Saved entries:

---

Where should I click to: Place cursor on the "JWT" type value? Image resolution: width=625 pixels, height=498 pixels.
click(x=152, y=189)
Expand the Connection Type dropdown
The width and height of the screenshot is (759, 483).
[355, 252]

---

■ Your assignment ■
Would you print all of the entries exactly as they stand?

■ Solution to this task ■
Where should I click to: Place cursor on the "JWT" type value? Image resolution: width=625 pixels, height=498 pixels.
click(x=152, y=189)
Expand the Connection Type dropdown
The width and height of the screenshot is (759, 483).
[355, 252]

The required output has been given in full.